Zagora, 7 Ottobre - La “strana” figura del Principe Nasser Al-Attyah del Qatar. È un pilota con i fiocchi, da quando è arrivato ha imposto la classe e la velocità del pilota nato tra le dune del suo Paese, si è guadagnato la stima e la fiducia di marche, piloti e Team, è benvoluto e ammirato. È il… re delle gare del suo deserto, è cinque volte olimpionico di skeet, e ha vinto la Dakar. Era solo un’introduzione, l’argomento è più ampio.

Pilota ufficiale, che sogno!

Quando Giacomo Agostini era come il figlio del Conte Agusta, o Pasolini l’emblema della “rivincita”, quasi sociale, e entrambi potevano contare sul supporto totale della loro Marca e della squadra di cui erano il centro assoluto, tutti sognavano di diventare piloti ufficiali. Più ancora di mettere a fuoco l’eccellenza e il talento, nell’immaginario il mito dell’ufficiale era qualcosa che scavalcava le ambizioni concrete per rappresentare una condizione più che privilegiata, ideale.

Ma un altro aspetto, mai rilevato con sufficiente chiarezza, è che l’”ufficialità” ha un costo elevatissimo, e che l’ideale del mecenate miliardario che non bada a spese per il suo pupillo trova ben pochi riscontri nella realtà, e tanto meno oggi. Oggi, nella realizzazione di un’impresa, sportiva come imprenditoriale, entrano in gioco molte figure, dalla marca agli sponsor, dalle sinergie ai CDA. Oggi, spesso, dire che il tale pilota è ufficiale della tale marca non presuppone automaticamente un legame diretto, e tanto meno è diretto il rapporto tra il “capo” dell’azienda e l”uomo” cui va il compito di rappresentarla nelle imprese agonistiche. Il Rally-Raid non è, sotto questo aspetto, un mondo diverso dagli altri.

rally marocco 2014 (9)
Fare il pilota ufficiale è un sogno, ma non tutto funziona come si immaginerebbe

 

Marc Coma è pilota ufficiale KTM, ma solo in tempi recenti il suo rapporto è così diretto con la fabbrica austriaca, e gran parte dei successi il fuoriclasse spagnolo li ha ottenuti come pilota ufficiale di… un team privato che poteva contare sul privilegio di utilizzare materiale ufficiale della Casa, ma a pagamento. E gente di valore come Francisco “Chaleco” Lopez, e così i Polacchi, che godono del materiale ufficiale, portano le insegne ufficiali della moto immerse nei colori dei loro sponsor personali, che sono quelli che pagano gran parte del conto. Finisce che gli sponsor “detengono”, in certo qual modo, i “diritti” degli atleti, e questi ultimi si fregiano del titolo di “ufficiale” perché qualcun altro ha permesso di associarli in questa forma al marchio.

Legame di sangue

Le Mini All4 Racing non appartengono alla BMW, e solo casualmente il proprietario del Team X-raid è un rampollo della famiglia che ha fondato la BMW. Cioè, il legame tra BMW e il logo sulle macchine che corrono alla Dakar è solo parziale, tecnico, di varia natura e, probabilmente, di qualche “spicciolo”. Non è diretto. A scalare, anche le posizioni dei piloti sono sostanzialmente diverse, anche a parità di “ufficialità”. Qualcuno è pagato, e altri, semplicemente, arrivano con la valigia e stendono il contante.

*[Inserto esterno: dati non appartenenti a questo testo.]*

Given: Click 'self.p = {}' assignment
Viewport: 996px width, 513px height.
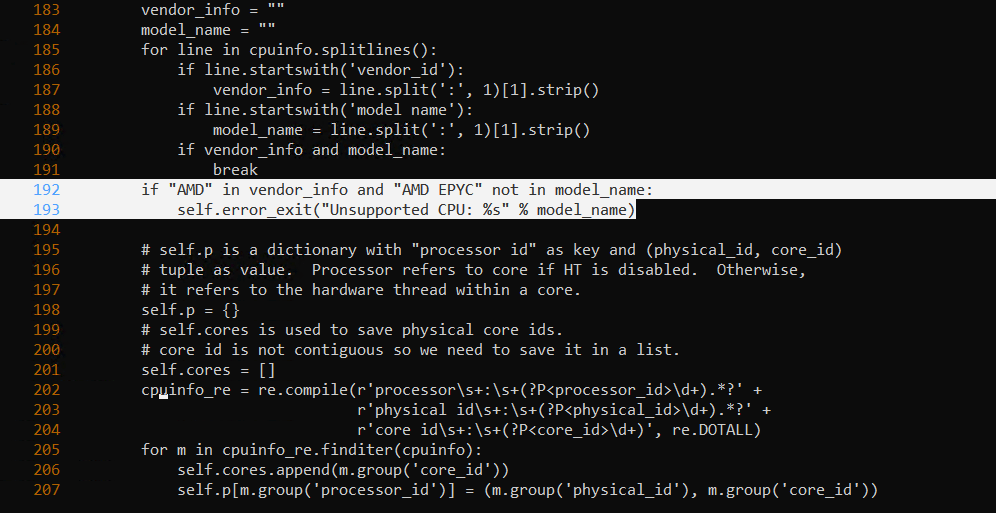Looking at the screenshot, I should pyautogui.click(x=190, y=310).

Le Honda del Team HRC, clamoroso rientro del marchio dopo 25 anni sulla scena dei Rally-Raid, sono decise, disegnate, costruite in Giappone, e il “Large Project Director”, Katsumi Yamazaki, è giapponese pure lui. Ma per il resto, le posizioni decisionali del Team si distribuiscono tra italiani, spagnoli, tedeschi. Sono piloti ufficiali i 5 dell’Ave Maria, Barreda, Gonçalves, Rodrigues, Israel e la Sanz che rappresentano quel marchio, ma i loro interlocutori sono per l’appunto tedeschi e iberici, anche se il contratto che firmano è su carta intestata a marchio Honda.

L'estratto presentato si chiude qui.